Description of the task -> Please rewrite the items below, replacing every "Instruction" with "Goal" and leaving everything else unchanged.
== Exercise material
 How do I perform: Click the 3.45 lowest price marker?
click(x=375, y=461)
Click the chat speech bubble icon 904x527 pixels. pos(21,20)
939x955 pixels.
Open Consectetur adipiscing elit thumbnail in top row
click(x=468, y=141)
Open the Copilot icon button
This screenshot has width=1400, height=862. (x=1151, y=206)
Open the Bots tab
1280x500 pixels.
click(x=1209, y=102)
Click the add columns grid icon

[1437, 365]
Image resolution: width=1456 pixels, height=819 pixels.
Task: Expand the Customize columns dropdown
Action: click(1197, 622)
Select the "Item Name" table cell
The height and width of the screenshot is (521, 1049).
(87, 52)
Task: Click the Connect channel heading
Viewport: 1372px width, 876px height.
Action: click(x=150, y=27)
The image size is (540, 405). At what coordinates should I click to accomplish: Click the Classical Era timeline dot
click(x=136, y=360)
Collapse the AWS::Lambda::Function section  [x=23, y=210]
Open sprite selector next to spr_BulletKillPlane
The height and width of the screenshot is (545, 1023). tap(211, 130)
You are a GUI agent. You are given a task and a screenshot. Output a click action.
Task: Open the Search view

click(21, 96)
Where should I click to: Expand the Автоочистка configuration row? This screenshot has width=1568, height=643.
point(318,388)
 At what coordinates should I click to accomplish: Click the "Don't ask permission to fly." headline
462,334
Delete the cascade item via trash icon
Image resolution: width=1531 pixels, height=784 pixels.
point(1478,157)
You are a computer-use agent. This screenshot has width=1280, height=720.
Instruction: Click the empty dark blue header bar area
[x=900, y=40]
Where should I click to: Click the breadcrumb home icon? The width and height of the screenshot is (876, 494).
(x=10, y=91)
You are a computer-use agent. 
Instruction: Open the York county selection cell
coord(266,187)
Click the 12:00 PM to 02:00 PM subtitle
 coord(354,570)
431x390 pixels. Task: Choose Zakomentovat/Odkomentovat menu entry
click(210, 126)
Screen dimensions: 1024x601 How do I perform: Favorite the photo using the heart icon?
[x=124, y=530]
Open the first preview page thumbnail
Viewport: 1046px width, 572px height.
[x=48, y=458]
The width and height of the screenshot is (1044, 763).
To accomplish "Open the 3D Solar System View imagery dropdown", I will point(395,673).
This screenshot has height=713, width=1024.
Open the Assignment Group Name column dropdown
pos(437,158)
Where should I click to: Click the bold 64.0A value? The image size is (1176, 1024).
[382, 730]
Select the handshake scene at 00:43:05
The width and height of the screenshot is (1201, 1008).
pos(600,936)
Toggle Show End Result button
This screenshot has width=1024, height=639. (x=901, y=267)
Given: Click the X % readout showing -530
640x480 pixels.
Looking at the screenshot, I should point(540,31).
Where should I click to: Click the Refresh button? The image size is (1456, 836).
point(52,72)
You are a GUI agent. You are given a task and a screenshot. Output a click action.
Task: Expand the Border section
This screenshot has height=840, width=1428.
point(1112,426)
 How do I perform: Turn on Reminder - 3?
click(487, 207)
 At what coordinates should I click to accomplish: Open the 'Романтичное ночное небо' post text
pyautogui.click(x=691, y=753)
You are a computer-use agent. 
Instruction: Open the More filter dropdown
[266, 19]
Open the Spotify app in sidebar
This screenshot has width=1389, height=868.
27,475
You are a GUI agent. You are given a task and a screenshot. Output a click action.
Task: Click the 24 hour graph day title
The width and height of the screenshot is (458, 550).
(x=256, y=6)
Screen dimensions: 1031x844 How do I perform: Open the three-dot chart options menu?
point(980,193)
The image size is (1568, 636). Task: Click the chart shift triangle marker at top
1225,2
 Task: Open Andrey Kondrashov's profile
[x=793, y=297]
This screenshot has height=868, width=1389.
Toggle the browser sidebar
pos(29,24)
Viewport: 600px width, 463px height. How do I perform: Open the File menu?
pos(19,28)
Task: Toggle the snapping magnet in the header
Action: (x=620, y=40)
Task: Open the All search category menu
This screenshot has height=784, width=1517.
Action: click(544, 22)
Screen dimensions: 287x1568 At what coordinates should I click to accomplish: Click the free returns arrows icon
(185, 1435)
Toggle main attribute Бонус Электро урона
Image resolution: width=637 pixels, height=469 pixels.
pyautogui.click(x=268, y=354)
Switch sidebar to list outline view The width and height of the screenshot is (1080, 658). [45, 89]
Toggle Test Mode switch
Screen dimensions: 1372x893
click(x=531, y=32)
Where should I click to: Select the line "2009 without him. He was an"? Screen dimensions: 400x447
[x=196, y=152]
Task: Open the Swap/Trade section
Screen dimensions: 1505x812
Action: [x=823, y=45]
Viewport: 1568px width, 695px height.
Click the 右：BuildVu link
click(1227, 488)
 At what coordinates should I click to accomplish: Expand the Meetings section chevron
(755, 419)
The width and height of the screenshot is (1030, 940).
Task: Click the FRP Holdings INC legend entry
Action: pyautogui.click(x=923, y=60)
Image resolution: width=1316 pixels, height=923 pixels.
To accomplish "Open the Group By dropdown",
====
Correct output ->
 How do I perform: Click the 3.45 lowest price marker?
click(x=375, y=461)
Click the chat speech bubble icon 904x527 pixels. pos(21,20)
939x955 pixels.
Open Consectetur adipiscing elit thumbnail in top row
click(x=468, y=141)
Open the Copilot icon button
This screenshot has width=1400, height=862. (x=1151, y=206)
Open the Bots tab
1280x500 pixels.
click(x=1209, y=102)
Click the add columns grid icon

[1437, 365]
Image resolution: width=1456 pixels, height=819 pixels.
Task: Expand the Customize columns dropdown
Action: click(1197, 622)
Select the "Item Name" table cell
The height and width of the screenshot is (521, 1049).
(87, 52)
Task: Click the Connect channel heading
Viewport: 1372px width, 876px height.
Action: click(x=150, y=27)
The image size is (540, 405). At what coordinates should I click to accomplish: Click the Classical Era timeline dot
click(x=136, y=360)
Collapse the AWS::Lambda::Function section  [x=23, y=210]
Open sprite selector next to spr_BulletKillPlane
The height and width of the screenshot is (545, 1023). tap(211, 130)
You are a GUI agent. You are given a task and a screenshot. Output a click action.
Task: Open the Search view

click(21, 96)
Where should I click to: Expand the Автоочистка configuration row? This screenshot has width=1568, height=643.
point(318,388)
 At what coordinates should I click to accomplish: Click the "Don't ask permission to fly." headline
462,334
Delete the cascade item via trash icon
Image resolution: width=1531 pixels, height=784 pixels.
point(1478,157)
You are a computer-use agent. This screenshot has width=1280, height=720.
Goal: Click the empty dark blue header bar area
[x=900, y=40]
Where should I click to: Click the breadcrumb home icon? The width and height of the screenshot is (876, 494).
(x=10, y=91)
You are a computer-use agent. 
Goal: Open the York county selection cell
coord(266,187)
Click the 12:00 PM to 02:00 PM subtitle
 coord(354,570)
431x390 pixels. Task: Choose Zakomentovat/Odkomentovat menu entry
click(210, 126)
Screen dimensions: 1024x601 How do I perform: Favorite the photo using the heart icon?
[x=124, y=530]
Open the first preview page thumbnail
Viewport: 1046px width, 572px height.
[x=48, y=458]
The width and height of the screenshot is (1044, 763).
To accomplish "Open the 3D Solar System View imagery dropdown", I will point(395,673).
This screenshot has height=713, width=1024.
Open the Assignment Group Name column dropdown
pos(437,158)
Where should I click to: Click the bold 64.0A value? The image size is (1176, 1024).
[382, 730]
Select the handshake scene at 00:43:05
The width and height of the screenshot is (1201, 1008).
pos(600,936)
Toggle Show End Result button
This screenshot has width=1024, height=639. (x=901, y=267)
Given: Click the X % readout showing -530
640x480 pixels.
Looking at the screenshot, I should point(540,31).
Where should I click to: Click the Refresh button? The image size is (1456, 836).
point(52,72)
You are a GUI agent. You are given a task and a screenshot. Output a click action.
Task: Expand the Border section
This screenshot has height=840, width=1428.
point(1112,426)
 How do I perform: Turn on Reminder - 3?
click(487, 207)
 At what coordinates should I click to accomplish: Open the 'Романтичное ночное небо' post text
pyautogui.click(x=691, y=753)
You are a computer-use agent. 
Goal: Open the More filter dropdown
[266, 19]
Open the Spotify app in sidebar
This screenshot has width=1389, height=868.
27,475
You are a GUI agent. You are given a task and a screenshot. Output a click action.
Task: Click the 24 hour graph day title
The width and height of the screenshot is (458, 550).
(x=256, y=6)
Screen dimensions: 1031x844 How do I perform: Open the three-dot chart options menu?
point(980,193)
The image size is (1568, 636). Task: Click the chart shift triangle marker at top
1225,2
 Task: Open Andrey Kondrashov's profile
[x=793, y=297]
This screenshot has height=868, width=1389.
Toggle the browser sidebar
pos(29,24)
Viewport: 600px width, 463px height. How do I perform: Open the File menu?
pos(19,28)
Task: Toggle the snapping magnet in the header
Action: (x=620, y=40)
Task: Open the All search category menu
This screenshot has height=784, width=1517.
Action: click(544, 22)
Screen dimensions: 287x1568 At what coordinates should I click to accomplish: Click the free returns arrows icon
(185, 1435)
Toggle main attribute Бонус Электро урона
Image resolution: width=637 pixels, height=469 pixels.
pyautogui.click(x=268, y=354)
Switch sidebar to list outline view The width and height of the screenshot is (1080, 658). [45, 89]
Toggle Test Mode switch
Screen dimensions: 1372x893
click(x=531, y=32)
Where should I click to: Select the line "2009 without him. He was an"? Screen dimensions: 400x447
[x=196, y=152]
Task: Open the Swap/Trade section
Screen dimensions: 1505x812
Action: [x=823, y=45]
Viewport: 1568px width, 695px height.
Click the 右：BuildVu link
click(1227, 488)
 At what coordinates should I click to accomplish: Expand the Meetings section chevron
(755, 419)
The width and height of the screenshot is (1030, 940).
Task: Click the FRP Holdings INC legend entry
Action: pyautogui.click(x=923, y=60)
Image resolution: width=1316 pixels, height=923 pixels.
To accomplish "Open the Group By dropdown",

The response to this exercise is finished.